Please continue the Jeep Cherokee forum thread below from the point where it stops.

• **DOCUMENT TEXT**:
——————————

# 89 Cherokee Is this normal?



## calvin89jeep (Feb 20, 2007)

I am very new to Jeeps or anything 4 wheel drive so please keep that in mind. Is this normal, when i put my 89 Cherokee into 4 wheel drive it drives funny on short slow turns kinda jumps a little. Driving straight its normal but if I slow down to almost a crawl and turn sharp it jumps a little. thanks everyone.
Calvin


----------



## festerw (Sep 25, 2003)

That's normal, all 4 wheels are trying spin at the same rate and while turning they can't hence the binding.


----------



## bdhunter (Dec 7, 2005)

Just make sure your seat belt is on Calvin, then hang on and enjoy the experience. 

BTW, get a plow on it yet?


----------



## AbsoluteH&L (Jan 5, 2006)

——————————

• **LISTED RECORDS**:

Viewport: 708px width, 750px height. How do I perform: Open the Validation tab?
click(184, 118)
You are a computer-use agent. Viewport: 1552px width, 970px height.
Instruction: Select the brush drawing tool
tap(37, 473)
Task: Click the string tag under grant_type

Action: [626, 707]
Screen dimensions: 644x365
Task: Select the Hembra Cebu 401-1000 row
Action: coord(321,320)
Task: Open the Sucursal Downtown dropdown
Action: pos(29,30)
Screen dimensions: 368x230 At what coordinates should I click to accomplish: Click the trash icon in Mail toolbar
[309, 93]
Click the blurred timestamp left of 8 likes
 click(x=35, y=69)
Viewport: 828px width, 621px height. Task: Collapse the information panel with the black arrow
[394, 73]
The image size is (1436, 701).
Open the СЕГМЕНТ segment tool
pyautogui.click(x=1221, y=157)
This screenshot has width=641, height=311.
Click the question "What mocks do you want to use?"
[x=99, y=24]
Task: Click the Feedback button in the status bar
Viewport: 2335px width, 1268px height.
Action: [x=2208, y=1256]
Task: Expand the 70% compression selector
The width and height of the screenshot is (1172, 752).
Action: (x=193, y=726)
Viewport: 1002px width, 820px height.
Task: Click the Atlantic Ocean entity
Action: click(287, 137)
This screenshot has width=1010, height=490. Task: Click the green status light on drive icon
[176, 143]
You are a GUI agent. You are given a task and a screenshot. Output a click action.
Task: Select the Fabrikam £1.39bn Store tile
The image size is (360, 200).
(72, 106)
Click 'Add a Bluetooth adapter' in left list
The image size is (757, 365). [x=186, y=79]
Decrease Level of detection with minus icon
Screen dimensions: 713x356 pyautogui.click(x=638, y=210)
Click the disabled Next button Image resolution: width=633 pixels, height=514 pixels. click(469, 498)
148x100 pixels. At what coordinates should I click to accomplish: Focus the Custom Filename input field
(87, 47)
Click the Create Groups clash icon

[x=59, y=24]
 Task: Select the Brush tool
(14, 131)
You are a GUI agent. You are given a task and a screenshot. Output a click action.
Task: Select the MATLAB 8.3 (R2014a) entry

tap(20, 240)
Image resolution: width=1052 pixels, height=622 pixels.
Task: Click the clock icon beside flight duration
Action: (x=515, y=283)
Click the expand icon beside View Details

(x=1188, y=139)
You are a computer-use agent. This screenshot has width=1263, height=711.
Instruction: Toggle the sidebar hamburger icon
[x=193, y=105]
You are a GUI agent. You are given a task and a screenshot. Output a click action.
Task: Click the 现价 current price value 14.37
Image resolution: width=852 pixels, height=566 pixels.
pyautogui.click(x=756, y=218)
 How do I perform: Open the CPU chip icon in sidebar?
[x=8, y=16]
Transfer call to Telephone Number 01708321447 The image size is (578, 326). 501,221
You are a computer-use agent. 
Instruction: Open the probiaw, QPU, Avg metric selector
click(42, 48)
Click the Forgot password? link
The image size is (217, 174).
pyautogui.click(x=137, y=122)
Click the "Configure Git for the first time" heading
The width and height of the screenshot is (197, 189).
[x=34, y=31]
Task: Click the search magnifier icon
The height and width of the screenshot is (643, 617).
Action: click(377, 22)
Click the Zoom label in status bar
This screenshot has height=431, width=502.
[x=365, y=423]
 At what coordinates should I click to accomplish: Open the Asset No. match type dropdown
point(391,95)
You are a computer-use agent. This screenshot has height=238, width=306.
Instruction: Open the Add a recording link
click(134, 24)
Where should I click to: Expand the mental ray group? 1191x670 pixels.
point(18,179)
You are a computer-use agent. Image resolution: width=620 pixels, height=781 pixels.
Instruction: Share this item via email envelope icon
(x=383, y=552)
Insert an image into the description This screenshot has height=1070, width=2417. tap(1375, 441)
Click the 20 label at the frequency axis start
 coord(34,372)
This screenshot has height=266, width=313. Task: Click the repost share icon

——————————

• **OUTPUT**:
Yeah thats normal, as said it's the driveline binding. Don't do it on dry pavement unless you like replacing front u-joints.


----------



## calvin89jeep (Feb 20, 2007)

*Jeep Binding*

Thanks fellows didn't know if it was tearing in two or what haha.
Hi Dan been looking around local and cant find a thing, I do know of a old fellow that used to plow with a old Willys pickup I want to check to see if he kept it and wants to sell it.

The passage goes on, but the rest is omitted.